Pattern 2, Explore first, edit second
Before making any non-trivial change, spawn an Explore sub-agent to map the relevant files. It returns a paragraph; the main thread keeps context. Then you scope the edit concretely, "edit these three files, keep the public API unchanged". Skipping this step is the single most common source of Claude Code sessions that go off the rails.
Pattern 3, Long-horizon tasks via cloud sessions
Anything that used to take a chunky afternoon, dependency upgrades, security review, a full branch review, now gets fired off to a cloud session. You type the task, close the tab, and pick up results on your phone an hour later. The productivity multiplier here is not subtle.
Pattern 4, Hooks for the boring must-dos
Three hooks that pay for themselves in a week: one that runs your typechecker after every edit, one that runs your test suite on session stop, one that auto-formats before commit. The agent stops producing invalid states because the environment will not let it.
Where Claude Code is still the wrong answer
Three jobs where the agent is not the right pick in 2026, and you should reach for a different tool or do it yourself:
- Generating a greenfield UI from one prompt with a specific aesthetic. Claude Code will ship a working UI, not a pixel-pretty one. Use v0 or Lovable for that phase, bring the code back to Claude Code once the codebase exists.
- Crypto, auth, and anything that moves money. Agents are good at composition and bad at invariants. Use the agent to scaffold, review every line yourself.

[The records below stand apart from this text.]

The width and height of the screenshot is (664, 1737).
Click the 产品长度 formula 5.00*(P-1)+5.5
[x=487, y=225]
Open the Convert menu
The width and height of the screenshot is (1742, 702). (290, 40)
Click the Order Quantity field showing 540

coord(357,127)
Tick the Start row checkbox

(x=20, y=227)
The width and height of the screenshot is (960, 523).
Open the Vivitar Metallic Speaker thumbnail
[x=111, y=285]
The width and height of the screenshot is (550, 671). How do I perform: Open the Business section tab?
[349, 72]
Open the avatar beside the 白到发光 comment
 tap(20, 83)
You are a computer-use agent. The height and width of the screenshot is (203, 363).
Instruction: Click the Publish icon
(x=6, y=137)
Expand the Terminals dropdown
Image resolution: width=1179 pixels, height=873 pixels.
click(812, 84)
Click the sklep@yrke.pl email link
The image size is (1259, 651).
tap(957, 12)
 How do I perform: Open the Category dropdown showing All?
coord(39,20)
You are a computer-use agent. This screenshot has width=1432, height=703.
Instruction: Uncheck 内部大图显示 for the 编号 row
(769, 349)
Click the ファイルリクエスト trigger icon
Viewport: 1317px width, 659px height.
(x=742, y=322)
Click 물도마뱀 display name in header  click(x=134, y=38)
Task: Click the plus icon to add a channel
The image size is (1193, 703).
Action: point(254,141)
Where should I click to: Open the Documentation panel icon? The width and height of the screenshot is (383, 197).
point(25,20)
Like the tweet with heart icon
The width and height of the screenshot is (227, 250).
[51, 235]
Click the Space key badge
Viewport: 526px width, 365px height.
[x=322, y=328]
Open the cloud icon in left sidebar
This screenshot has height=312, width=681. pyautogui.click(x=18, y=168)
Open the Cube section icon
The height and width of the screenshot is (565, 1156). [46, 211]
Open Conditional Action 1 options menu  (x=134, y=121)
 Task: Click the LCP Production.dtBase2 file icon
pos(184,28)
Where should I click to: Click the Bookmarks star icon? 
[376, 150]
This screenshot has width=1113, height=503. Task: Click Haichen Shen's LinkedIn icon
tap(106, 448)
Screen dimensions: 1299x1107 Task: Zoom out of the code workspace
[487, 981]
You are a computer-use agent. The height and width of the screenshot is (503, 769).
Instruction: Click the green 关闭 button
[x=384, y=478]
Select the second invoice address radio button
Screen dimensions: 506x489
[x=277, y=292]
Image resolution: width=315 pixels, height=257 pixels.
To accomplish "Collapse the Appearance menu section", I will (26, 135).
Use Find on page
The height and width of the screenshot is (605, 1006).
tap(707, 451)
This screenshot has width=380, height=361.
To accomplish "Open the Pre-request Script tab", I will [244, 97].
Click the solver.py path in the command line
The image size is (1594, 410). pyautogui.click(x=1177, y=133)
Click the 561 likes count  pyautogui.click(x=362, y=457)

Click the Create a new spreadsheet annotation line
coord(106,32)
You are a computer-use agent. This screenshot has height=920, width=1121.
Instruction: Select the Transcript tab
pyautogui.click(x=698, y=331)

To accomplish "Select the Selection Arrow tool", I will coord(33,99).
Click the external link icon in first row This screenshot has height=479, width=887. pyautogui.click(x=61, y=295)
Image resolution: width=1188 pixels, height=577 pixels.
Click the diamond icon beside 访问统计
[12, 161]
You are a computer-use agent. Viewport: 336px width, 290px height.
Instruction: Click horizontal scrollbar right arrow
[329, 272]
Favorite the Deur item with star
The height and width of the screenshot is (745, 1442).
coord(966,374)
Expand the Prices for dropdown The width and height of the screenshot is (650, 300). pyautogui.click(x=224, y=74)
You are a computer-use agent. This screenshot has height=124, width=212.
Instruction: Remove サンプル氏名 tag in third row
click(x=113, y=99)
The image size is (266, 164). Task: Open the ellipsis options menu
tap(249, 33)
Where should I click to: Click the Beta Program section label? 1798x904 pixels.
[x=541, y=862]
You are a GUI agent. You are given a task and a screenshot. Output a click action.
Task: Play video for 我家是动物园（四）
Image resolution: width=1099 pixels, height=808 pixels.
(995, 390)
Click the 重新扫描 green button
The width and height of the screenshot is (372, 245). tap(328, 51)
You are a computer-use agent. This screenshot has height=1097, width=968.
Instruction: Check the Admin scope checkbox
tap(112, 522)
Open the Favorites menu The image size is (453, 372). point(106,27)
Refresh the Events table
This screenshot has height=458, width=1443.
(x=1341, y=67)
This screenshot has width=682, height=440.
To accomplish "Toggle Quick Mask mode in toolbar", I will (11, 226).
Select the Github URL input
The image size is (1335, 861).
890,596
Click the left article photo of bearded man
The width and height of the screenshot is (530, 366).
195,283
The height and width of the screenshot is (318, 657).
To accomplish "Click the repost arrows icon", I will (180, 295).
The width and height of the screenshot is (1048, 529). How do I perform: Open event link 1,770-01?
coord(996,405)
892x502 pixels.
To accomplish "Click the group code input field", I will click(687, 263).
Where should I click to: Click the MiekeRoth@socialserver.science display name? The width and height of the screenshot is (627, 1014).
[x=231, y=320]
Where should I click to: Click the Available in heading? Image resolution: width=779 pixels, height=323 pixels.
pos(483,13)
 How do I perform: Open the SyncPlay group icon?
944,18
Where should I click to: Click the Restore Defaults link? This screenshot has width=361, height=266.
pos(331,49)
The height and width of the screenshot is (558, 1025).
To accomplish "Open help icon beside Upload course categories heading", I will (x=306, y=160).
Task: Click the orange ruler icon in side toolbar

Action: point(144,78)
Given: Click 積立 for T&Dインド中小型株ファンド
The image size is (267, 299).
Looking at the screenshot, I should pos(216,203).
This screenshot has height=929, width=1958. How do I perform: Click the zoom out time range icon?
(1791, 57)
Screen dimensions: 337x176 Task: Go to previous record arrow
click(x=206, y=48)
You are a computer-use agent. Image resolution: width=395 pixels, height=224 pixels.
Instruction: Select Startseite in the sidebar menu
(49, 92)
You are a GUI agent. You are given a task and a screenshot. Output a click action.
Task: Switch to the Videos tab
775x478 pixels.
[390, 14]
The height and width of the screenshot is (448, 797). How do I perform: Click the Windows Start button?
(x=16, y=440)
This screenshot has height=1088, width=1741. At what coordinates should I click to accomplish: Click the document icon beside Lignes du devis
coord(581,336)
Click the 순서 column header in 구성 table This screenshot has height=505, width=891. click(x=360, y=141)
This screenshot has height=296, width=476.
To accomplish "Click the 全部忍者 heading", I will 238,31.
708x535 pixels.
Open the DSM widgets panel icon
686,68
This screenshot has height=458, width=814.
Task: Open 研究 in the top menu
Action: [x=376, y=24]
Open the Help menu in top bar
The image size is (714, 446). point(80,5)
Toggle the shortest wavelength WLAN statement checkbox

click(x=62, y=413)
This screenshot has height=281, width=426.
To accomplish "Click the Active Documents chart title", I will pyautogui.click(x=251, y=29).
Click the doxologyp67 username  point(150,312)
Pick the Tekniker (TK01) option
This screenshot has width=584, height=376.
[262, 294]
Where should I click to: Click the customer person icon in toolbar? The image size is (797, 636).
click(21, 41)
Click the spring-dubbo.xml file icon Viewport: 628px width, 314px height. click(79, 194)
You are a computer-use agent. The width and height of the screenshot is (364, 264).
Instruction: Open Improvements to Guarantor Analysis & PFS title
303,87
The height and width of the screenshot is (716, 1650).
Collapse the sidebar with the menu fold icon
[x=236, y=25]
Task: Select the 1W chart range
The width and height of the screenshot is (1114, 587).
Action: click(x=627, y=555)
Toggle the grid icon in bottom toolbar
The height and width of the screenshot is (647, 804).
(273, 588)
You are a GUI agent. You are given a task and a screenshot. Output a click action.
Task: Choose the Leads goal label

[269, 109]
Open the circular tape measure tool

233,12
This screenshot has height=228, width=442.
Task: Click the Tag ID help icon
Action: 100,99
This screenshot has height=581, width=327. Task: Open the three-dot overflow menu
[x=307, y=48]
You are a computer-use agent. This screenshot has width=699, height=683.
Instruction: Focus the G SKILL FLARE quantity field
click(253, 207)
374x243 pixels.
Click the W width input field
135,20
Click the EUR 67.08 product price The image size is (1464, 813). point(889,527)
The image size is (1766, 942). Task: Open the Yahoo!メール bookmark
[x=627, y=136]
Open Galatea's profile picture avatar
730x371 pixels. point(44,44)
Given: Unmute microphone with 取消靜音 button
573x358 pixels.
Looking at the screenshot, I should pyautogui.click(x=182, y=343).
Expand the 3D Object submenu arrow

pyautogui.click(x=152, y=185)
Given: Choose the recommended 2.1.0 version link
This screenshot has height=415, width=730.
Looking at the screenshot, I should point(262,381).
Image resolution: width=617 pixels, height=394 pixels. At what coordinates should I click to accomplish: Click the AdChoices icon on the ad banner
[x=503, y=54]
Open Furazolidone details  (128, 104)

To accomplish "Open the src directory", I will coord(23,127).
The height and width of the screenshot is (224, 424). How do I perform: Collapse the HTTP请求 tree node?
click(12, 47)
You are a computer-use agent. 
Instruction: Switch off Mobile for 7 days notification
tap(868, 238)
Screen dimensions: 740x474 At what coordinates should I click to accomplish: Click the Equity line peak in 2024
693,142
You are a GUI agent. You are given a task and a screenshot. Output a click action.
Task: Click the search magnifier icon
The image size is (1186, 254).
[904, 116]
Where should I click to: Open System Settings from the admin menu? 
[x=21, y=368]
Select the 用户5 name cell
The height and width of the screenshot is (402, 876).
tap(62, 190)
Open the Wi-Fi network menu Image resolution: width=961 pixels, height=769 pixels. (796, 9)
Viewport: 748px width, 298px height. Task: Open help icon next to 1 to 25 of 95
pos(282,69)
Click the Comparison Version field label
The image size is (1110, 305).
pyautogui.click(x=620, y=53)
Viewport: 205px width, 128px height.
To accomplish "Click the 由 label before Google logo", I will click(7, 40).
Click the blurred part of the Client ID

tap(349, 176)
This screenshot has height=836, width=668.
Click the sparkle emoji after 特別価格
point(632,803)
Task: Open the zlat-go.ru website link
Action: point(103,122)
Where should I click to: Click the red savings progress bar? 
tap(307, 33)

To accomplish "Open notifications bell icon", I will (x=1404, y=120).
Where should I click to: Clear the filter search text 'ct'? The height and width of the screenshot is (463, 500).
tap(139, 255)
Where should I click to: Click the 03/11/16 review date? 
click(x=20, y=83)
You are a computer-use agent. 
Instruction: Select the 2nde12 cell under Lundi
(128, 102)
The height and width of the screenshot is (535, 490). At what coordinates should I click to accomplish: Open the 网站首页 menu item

- Ten-line typo fixes where you already know the answer. You will spend longer instructing the agent than fixing it. This is not the job for an agent.
The single upstream step that makes every session better
Every Claude Code workflow compounds on one input: how clearly you described the product at the start. A tight CLAUDE.md that states the brand, the audience, the tone of voice, and the design principles turns every subsequent prompt shorter and every output more coherent. Without it, each session re-derives opinion from scratch, and the drift accumulates.
This is the bridge to our earlier pieces on vibe coding and vibe design: the agent can do extraordinary things, but only after you have told it what extraordinary looks like for this product.
Where this is heading
Two directions the roadmap is pointing at, based on 2026 releases so far:
- Agent autonomy with bounded risk. More work that runs async, more guardrails that keep it contained, more review loops that let a human approve before anything with consequence is committed.
- Shared context across surfaces. The same memory the agent has in your editor follows you into the PR, into the browser session, into the desktop app. You stop re-explaining your codebase every time you open a different tab.
The through-line is unmistakable: agents are not replacing developers; they are absorbing the work developers always hated doing anyway. Review, lint, doc updates, dependency bumps, regression sweeps, PR triage. What is left for the human is the part that always mattered, taste, judgment, the decisions that shape a product. For founders, this is a very good trade.